Belgian Journal of Pediatrics: Dominique Rolland, François Eyskens


Abstract

Introduction: Recently the Belgian recommendations for diagnosis, treatment and monitoring of Gaucher disease (GD) that already dated from 2004 were revised.
This expert opinion was inspired by a working group focusing on a profound revision of the former Guidelines with recent knowledge. Increasing awareness
of this rare lysosomal storage disease among paediatricians is needed in order to anticipate early diagnosis in paediatric patients, to avoid a time consuming diagnostic odyssey and to prevent irreversible organ damages.

Methodology: Based on a clinical history to illustrate the subject, we wanted to emphasise the clinical and biochemical diagnosis of this rare disease in the paediatric
population, as it is widely recognised that early treatment in lysosomal storage diseases is the clue to a better outcome. Enzyme replacement therapy is the treatment of choice in children under 18 years of age.
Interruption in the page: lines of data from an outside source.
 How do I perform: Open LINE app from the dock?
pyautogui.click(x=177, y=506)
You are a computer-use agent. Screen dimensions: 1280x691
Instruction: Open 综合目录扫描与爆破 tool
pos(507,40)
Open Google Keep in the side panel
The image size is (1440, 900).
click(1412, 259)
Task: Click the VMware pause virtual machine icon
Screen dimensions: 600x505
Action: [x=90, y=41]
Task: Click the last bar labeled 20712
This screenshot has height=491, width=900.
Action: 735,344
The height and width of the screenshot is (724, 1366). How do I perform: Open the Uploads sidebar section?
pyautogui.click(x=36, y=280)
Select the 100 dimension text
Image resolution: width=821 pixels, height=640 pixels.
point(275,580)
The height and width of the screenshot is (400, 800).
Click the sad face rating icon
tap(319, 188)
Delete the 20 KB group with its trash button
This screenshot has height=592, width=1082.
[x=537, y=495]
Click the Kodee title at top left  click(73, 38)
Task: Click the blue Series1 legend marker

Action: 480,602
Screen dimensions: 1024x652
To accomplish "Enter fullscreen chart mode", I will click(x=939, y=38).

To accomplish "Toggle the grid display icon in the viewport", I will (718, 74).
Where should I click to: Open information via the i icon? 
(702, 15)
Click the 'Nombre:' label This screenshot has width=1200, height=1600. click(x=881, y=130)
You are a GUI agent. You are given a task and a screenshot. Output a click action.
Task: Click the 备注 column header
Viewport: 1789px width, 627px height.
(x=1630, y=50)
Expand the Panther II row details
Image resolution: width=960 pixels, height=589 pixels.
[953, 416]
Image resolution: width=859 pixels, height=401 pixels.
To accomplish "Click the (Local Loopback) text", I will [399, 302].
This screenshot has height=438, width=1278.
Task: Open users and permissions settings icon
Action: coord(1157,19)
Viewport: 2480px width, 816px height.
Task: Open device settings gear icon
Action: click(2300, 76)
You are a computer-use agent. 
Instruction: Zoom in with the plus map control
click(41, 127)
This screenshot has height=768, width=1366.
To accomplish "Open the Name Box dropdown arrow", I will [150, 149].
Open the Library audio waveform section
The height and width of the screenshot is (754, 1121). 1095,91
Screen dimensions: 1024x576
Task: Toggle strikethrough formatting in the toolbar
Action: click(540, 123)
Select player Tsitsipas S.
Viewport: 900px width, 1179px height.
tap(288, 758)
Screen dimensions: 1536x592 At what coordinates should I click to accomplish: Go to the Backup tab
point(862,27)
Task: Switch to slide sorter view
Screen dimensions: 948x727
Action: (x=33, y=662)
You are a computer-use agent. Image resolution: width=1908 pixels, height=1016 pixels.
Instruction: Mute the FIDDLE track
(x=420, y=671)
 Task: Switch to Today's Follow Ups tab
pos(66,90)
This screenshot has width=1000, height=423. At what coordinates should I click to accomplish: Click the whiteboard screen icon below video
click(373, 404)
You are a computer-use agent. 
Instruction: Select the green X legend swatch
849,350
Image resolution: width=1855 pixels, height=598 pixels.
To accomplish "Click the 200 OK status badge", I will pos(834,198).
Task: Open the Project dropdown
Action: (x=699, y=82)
In adults, new oral therapies are now available and could be implemented in children in the future.

Discussion: This text based on Belgian expert opinion is aimed at paediatricians and treating physicians regarding the necessary assessment(s) at diagnosis for
GD, the treatment according to disease severity, as well as monitoring of the patient during follow up. It reflects not only international recommendations and
literature but also the knowledge and expertise of Belgian experts.